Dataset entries
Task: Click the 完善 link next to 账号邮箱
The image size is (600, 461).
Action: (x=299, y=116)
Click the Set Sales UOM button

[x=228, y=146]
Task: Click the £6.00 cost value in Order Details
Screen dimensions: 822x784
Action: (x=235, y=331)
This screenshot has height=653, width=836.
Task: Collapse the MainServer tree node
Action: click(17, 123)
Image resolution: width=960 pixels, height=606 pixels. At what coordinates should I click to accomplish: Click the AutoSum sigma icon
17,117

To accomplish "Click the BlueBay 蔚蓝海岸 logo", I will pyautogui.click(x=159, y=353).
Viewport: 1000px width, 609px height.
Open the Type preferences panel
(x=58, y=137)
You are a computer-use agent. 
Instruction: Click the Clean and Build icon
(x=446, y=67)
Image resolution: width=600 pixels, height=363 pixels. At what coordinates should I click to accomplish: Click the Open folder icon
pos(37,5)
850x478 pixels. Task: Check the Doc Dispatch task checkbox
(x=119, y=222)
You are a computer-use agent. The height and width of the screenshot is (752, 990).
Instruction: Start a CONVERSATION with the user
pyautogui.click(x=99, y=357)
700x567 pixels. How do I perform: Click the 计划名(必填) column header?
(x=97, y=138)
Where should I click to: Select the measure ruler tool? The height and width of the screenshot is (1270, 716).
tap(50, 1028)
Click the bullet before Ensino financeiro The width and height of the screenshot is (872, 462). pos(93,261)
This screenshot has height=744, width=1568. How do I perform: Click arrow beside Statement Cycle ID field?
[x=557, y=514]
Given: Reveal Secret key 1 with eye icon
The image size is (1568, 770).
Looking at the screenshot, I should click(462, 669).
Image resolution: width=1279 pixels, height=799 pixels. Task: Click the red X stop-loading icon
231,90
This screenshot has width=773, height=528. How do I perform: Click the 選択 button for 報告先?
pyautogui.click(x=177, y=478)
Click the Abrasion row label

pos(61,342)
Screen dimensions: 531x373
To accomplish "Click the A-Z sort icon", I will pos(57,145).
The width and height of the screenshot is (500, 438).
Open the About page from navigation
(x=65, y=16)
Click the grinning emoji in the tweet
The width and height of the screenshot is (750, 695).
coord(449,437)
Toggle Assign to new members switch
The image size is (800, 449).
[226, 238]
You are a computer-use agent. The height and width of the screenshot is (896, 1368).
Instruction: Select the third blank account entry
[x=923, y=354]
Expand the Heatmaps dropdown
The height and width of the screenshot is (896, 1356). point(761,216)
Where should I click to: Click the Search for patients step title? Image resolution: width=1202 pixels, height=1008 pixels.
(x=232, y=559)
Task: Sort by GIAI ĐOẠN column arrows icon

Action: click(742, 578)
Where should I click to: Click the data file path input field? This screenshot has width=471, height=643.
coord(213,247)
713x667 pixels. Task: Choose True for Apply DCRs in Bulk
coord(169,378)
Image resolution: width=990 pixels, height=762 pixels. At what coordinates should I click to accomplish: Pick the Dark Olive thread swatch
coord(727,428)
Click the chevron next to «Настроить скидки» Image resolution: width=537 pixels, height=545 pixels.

Exercise requirements: Nothing but the lines from the start of the data through the line holding "Task: Click the £6.00" should be restated, and each one exactly.

Result of this exercise:
Task: Click the 完善 link next to 账号邮箱
The image size is (600, 461).
Action: (x=299, y=116)
Click the Set Sales UOM button

[x=228, y=146]
Task: Click the £6.00 cost value in Order Details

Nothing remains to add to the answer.